Real-Time Quantitative PCR

Quantitative real-time PCR analyses of human VEGF gene was performed using a LightCycler 480 (Roche Diagnostics, Roche Applied Science, Mannheim, Germany) and Taqman oligonucleotide probe 5^’ CCA AGT GGT CCC AGG CTG CAC C 3^’ and forward 5^’ TTG CTG CTC TAC CTC CAC CAT 3^’ and reverse 5^’ CAC TTC GTG ATG ATT CTG CCC 3^’ primers. The oligonucleotide probes were fluorescently labeled on the 5^’ end with FAM (6-carboxy fluorescein) and on the 3^’ end with BlackBerry Quencher (BBQ). Quantitative real-time PCR analyses of human HIF-1α gene was performed using oligonucleotide probe 5^’ AGC AAC AGG GAA AGC GTG GCT 3^’ and forward 5^’ GGC AGG AAG ATT GTC ATG GAC 3^’ and reverse 5^’ TCT GTC TGT CAC ATG GGT GAT GAA 3^’ primers (TIB MOLBIOL GmbH, Berlin, Germany). Real-time quantitative PCR of eNOS gene was performed on a Mastercycler EP RealPlex (Eppendorf AG, Hamburg, Germany) using the Maxima SYBR Green/ROX qPCR master mix (Thermo Scientific, Cambridge, UK) and forward: 5^’ CGG CAT CAC CAG GAA GAA GA 3^’ and reverse 5^’ GCC ATC ACC GTG CCC AT 3^’ primers. β-actin was used as an internal control for normalization of the examined angiogenic factors.
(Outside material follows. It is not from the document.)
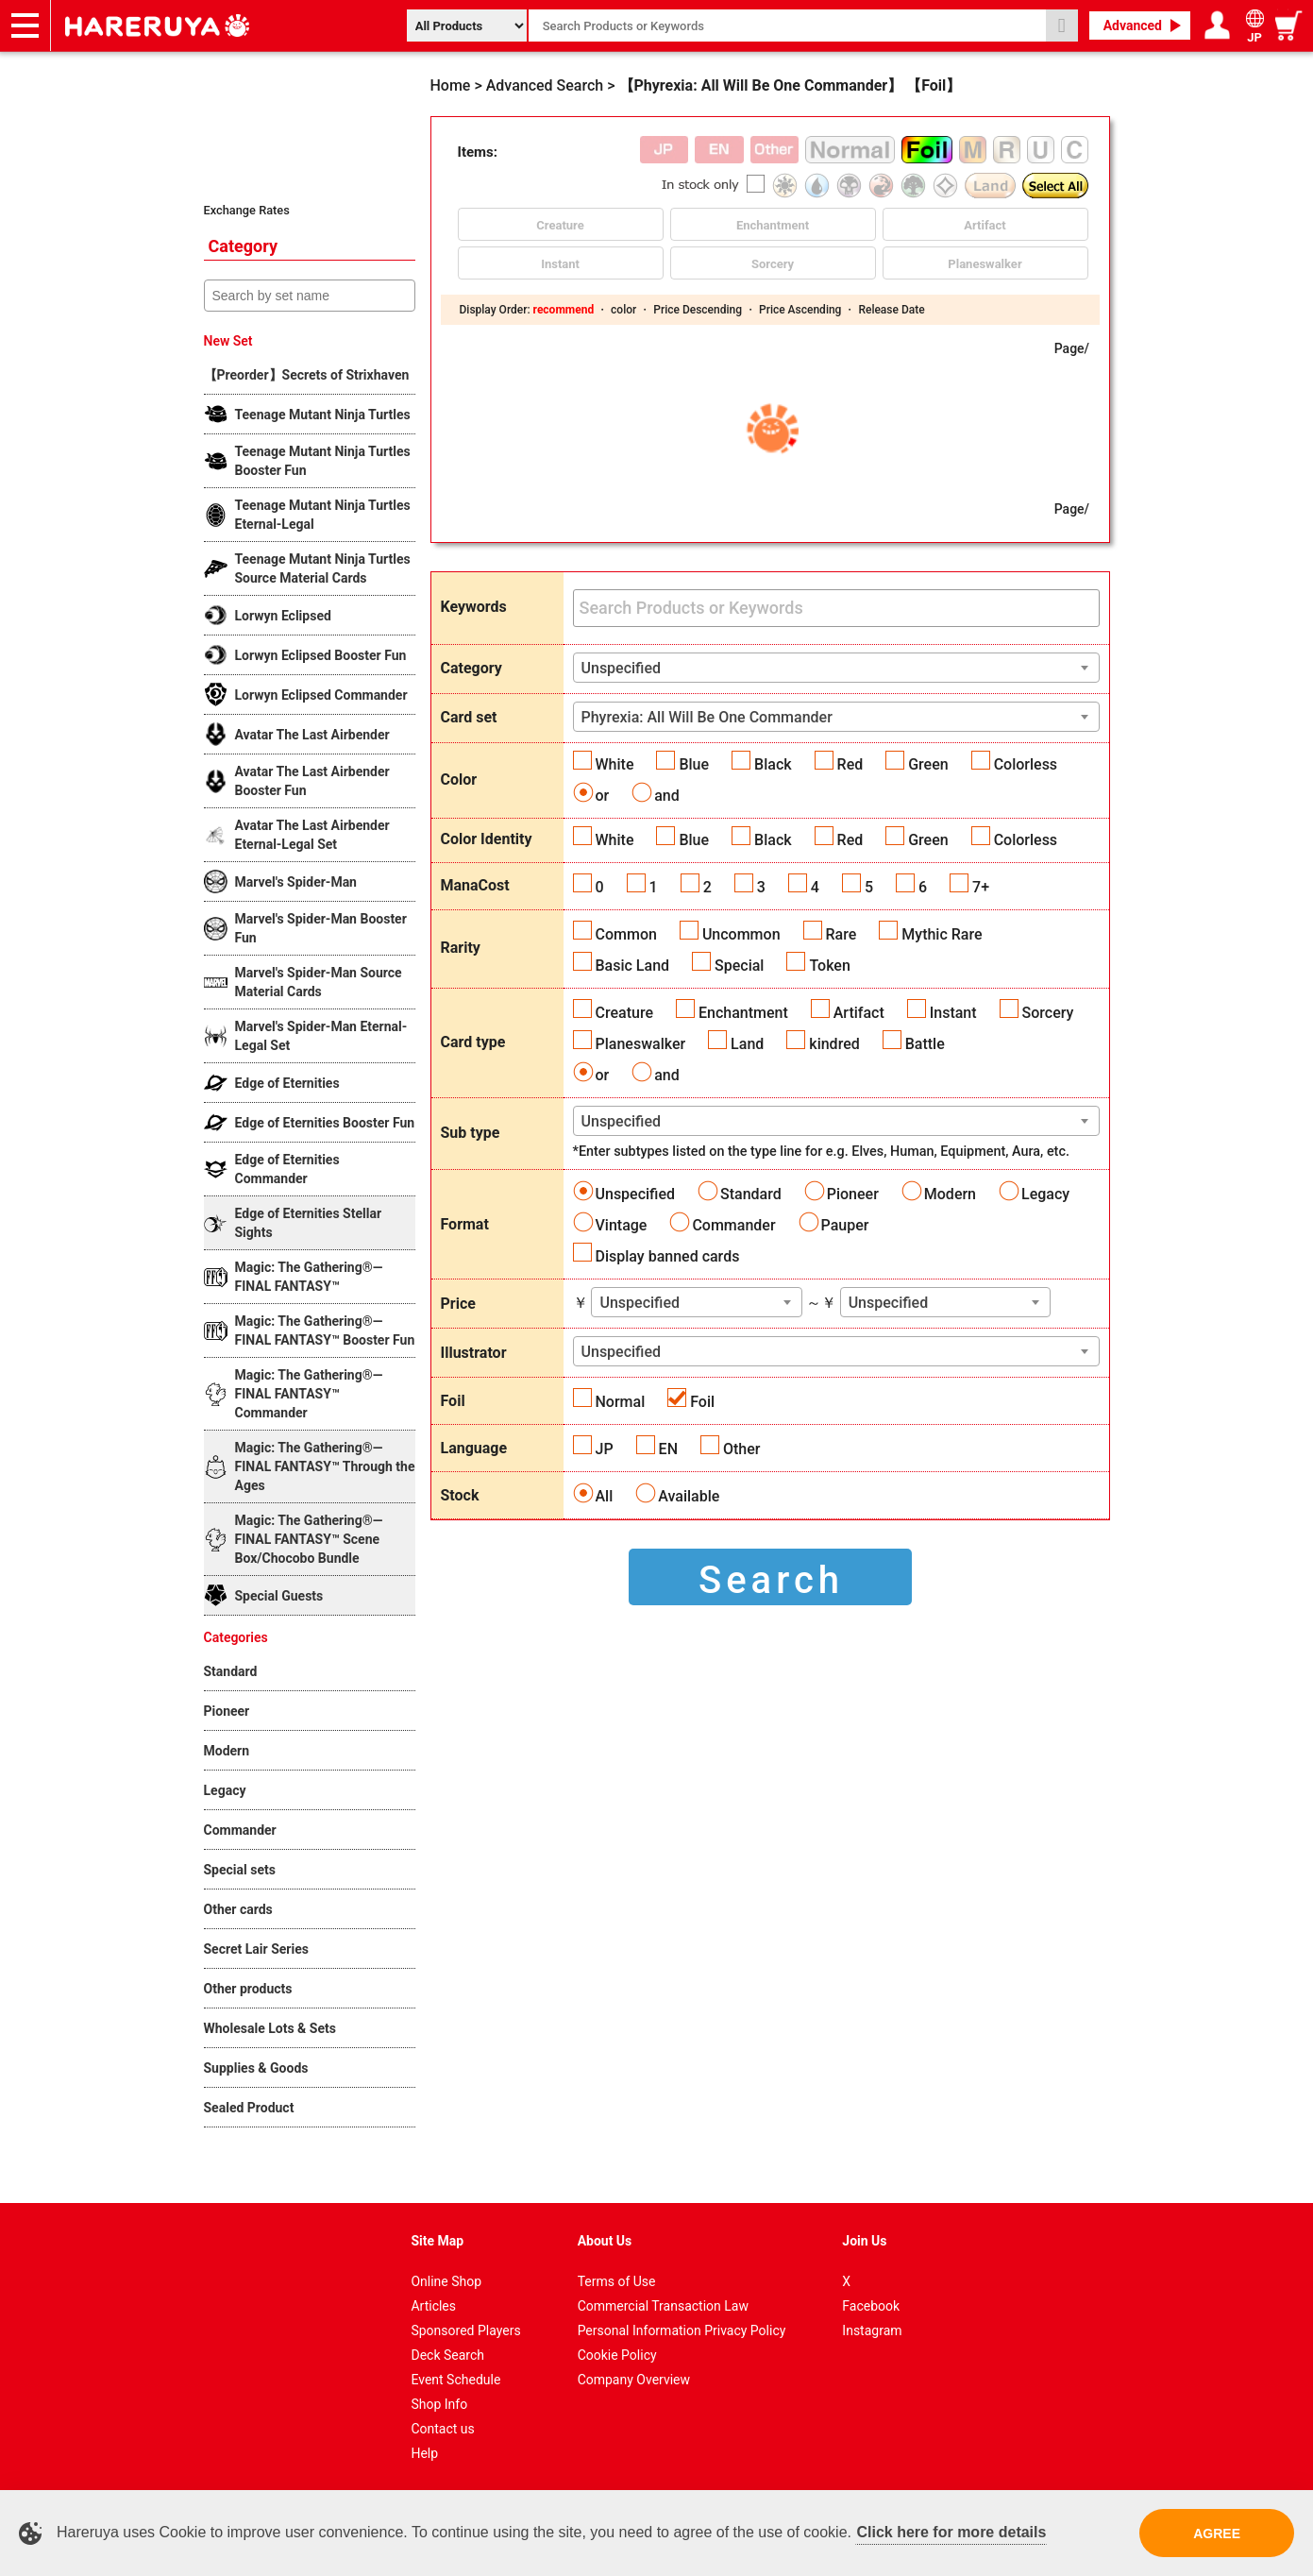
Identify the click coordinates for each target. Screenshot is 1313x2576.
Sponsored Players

Real-time PCR was performed in granulocytes of total 83 MPN patients, but because of overlapping (samples from the same patient): HIF-1α was evaluated in 50 samples (20 PV, 15 ET, 15 PMF, plus 6 controls), VEGF in 52 samples (20 PV, 16 ET, 16 PMF, plus 6 controls) and eNOS in 58 samples (20 PV, 23 ET, 15 PMF, plus 6 controls). Real-time PCR was performed in CD34⁺ cells of total 57 MPN patients, but because of overlapping: HIF-1α was evaluated in 36 samples (16 PV, 11 ET, 9 PMF, plus 5 controls), VEGF in 44 samples (22 PV, 11 ET, 11 PMF, plus 5 controls), and eNOS in 39 samples (15 PV, 15 ET, 9 PMF, plus 5 controls).